L'amore zitto di Sergio Saggese

Finalmente è venerdì e, come vi abbiamo promesso la scorsa settimana, questa che segue è la seconda parte del racconto di Sergio Saggese. La prima, pubblicata venerdì scorso, la potrete trovare e leggere qui.
Come nella vita reale anche nei racconti di Sergio ritroviamo amarezze e insoddisfazioni, talvolta disperazione, soprattutto destini per niente banali e coraggiosamente accettati.


L'amore zitto di Sergio Saggese

Fu per questo che una volta qui, una volta nel Bihar, mi venne voglia di informarmi se era ancora viva, se la bella Mahima ancora sculettava. E magari incontrarla, incontrarla senza dirle chi ero e godere a ferirla dicendole che d’ora in avanti le sarebbe toccato camminare s’una terra dov’erano state piantate, proprio così’, piantate le ceneri di un uomo che l’aveva amata alla perdizione e che adesso non avrebbe smesso un istante di fissarle il culo.
Avrei detto apposta culo, anziché sedere, perché vivesse per sempre nel pudore, fino a sentirsi lo sguardo di Mohanish risalirle avidamente su per le cosce a ogni passo.

Ma quando arrivai qui cambiò tutto.
C’era stata da pochi giorni un’alluvione.
Trovai Mahima di fronte a un ambulatorio mobile dell’UNICEF, accampata insieme a tanti altri s’una banchina in attesa di cure.
Avevano tutti la diarrea per aver bevuto l’acqua del fiume inquinata dalle carcasse del bestiame.
Avevo chiesto di lei e me l’avevano indicata.
Ma non la raggiunsi subito.

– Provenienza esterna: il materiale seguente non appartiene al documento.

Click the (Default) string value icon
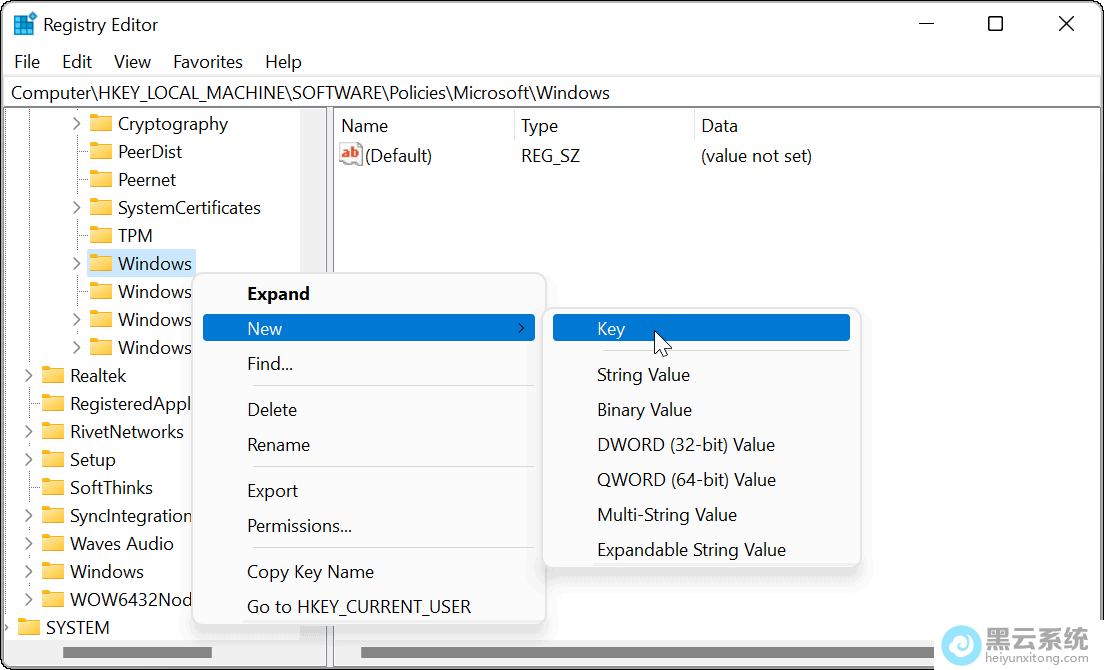Image resolution: width=1104 pixels, height=670 pixels. 351,155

Me ne stetti a guardarla da lontano, impalato, non so manco io perché, in mezzo al passaggio dei soccorsi.
Era stato inondato l’intero villaggio. L’acqua era entrata fin dentro le capanne.
Per salvarsi, lei e tutti gli altri erano saliti sopra i tetti delle loro case rimanendovi per otto giorni.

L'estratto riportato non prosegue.